▶ [Task requirements]: From the first line to the last, retype the listing without any alteration.

▶ [Dataset extract]:
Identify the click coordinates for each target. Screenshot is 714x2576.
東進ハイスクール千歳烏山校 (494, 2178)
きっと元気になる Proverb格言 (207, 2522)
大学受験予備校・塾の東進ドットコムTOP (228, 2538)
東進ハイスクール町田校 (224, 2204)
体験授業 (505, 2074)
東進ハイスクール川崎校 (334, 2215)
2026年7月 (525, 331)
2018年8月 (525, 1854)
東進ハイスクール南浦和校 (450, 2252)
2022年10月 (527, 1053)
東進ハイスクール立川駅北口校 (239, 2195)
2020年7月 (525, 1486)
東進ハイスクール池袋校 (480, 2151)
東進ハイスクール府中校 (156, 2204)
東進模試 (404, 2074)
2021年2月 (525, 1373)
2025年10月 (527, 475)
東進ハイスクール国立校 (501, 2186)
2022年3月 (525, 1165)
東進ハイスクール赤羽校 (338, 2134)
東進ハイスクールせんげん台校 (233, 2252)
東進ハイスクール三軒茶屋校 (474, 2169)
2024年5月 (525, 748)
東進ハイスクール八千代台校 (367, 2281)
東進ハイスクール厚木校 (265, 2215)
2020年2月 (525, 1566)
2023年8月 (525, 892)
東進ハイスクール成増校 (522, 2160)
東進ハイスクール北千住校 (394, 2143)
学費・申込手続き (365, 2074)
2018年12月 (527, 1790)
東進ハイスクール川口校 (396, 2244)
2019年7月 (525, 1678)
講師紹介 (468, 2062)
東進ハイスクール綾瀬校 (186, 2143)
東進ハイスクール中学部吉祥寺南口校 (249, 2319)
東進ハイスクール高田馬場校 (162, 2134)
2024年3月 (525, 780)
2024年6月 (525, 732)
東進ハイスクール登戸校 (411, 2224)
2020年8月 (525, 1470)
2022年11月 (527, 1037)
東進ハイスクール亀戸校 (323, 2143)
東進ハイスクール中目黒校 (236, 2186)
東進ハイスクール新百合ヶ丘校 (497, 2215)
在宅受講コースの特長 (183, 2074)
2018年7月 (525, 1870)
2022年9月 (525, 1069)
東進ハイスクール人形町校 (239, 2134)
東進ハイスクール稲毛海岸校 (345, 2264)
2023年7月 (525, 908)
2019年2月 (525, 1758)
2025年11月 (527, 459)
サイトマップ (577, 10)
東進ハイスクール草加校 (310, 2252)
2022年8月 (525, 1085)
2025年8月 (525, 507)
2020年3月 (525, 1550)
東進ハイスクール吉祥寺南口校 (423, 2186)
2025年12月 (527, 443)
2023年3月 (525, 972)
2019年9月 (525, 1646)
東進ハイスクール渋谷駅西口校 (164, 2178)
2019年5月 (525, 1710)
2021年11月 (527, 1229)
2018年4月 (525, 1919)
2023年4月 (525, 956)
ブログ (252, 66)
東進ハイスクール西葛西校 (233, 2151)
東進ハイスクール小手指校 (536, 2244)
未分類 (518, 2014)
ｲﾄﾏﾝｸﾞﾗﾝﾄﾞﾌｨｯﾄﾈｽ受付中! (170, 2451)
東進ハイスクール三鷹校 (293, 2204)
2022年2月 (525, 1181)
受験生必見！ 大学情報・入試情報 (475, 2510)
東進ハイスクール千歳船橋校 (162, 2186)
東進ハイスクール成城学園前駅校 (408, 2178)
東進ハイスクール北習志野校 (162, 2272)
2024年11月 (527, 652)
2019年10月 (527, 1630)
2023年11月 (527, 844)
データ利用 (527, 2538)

▶ [Exercise response]:
Identify the click coordinates for each target. Screenshot is 714x2576.
東進ハイスクール千歳烏山校 (494, 2178)
きっと元気になる Proverb格言 (207, 2522)
大学受験予備校・塾の東進ドットコムTOP (228, 2538)
東進ハイスクール町田校 (224, 2204)
体験授業 (505, 2074)
東進ハイスクール川崎校 (334, 2215)
2026年7月 (525, 331)
2018年8月 (525, 1854)
東進ハイスクール南浦和校 (450, 2252)
2022年10月 (527, 1053)
東進ハイスクール立川駅北口校 (239, 2195)
2020年7月 (525, 1486)
東進ハイスクール池袋校 (480, 2151)
東進ハイスクール府中校 (156, 2204)
東進模試 (404, 2074)
2021年2月 (525, 1373)
2025年10月 (527, 475)
東進ハイスクール国立校 (501, 2186)
2022年3月 (525, 1165)
東進ハイスクール赤羽校 (338, 2134)
東進ハイスクールせんげん台校 (233, 2252)
東進ハイスクール三軒茶屋校 (474, 2169)
2024年5月 (525, 748)
東進ハイスクール八千代台校 (367, 2281)
東進ハイスクール厚木校 (265, 2215)
2020年2月 (525, 1566)
2023年8月 (525, 892)
東進ハイスクール成増校 (522, 2160)
東進ハイスクール北千住校 (394, 2143)
学費・申込手続き (365, 2074)
2018年12月 (527, 1790)
東進ハイスクール川口校 (396, 2244)
2019年7月 (525, 1678)
講師紹介 (468, 2062)
東進ハイスクール綾瀬校 (186, 2143)
東進ハイスクール中学部吉祥寺南口校 (249, 2319)
東進ハイスクール高田馬場校 (162, 2134)
2024年3月 (525, 780)
2024年6月 (525, 732)
東進ハイスクール登戸校 (411, 2224)
2020年8月 (525, 1470)
2022年11月 (527, 1037)
東進ハイスクール亀戸校 (323, 2143)
東進ハイスクール中目黒校 (236, 2186)
東進ハイスクール新百合ヶ丘校 (497, 2215)
在宅受講コースの特長 (183, 2074)
2018年7月 (525, 1870)
2022年9月 (525, 1069)
東進ハイスクール人形町校 (239, 2134)
東進ハイスクール稲毛海岸校 (345, 2264)
2023年7月 (525, 908)
2019年2月 (525, 1758)
2025年11月 (527, 459)
サイトマップ (577, 10)
東進ハイスクール草加校 (310, 2252)
2022年8月 (525, 1085)
2025年8月 (525, 507)
2020年3月 (525, 1550)
東進ハイスクール吉祥寺南口校 (423, 2186)
2025年12月 (527, 443)
2023年3月 (525, 972)
2019年9月 (525, 1646)
東進ハイスクール渋谷駅西口校 (164, 2178)
2019年5月 (525, 1710)
2021年11月 (527, 1229)
2018年4月 (525, 1919)
2023年4月 (525, 956)
ブログ (252, 66)
東進ハイスクール西葛西校 (233, 2151)
東進ハイスクール小手指校 (536, 2244)
未分類 (518, 2014)
ｲﾄﾏﾝｸﾞﾗﾝﾄﾞﾌｨｯﾄﾈｽ受付中! (170, 2451)
東進ハイスクール三鷹校 (293, 2204)
2022年2月 (525, 1181)
受験生必見！ 大学情報・入試情報 (475, 2510)
東進ハイスクール千歳船橋校 (162, 2186)
東進ハイスクール成城学園前駅校 (408, 2178)
東進ハイスクール北習志野校 (162, 2272)
2024年11月 (527, 652)
2019年10月 (527, 1630)
2023年11月 (527, 844)
データ利用 (527, 2538)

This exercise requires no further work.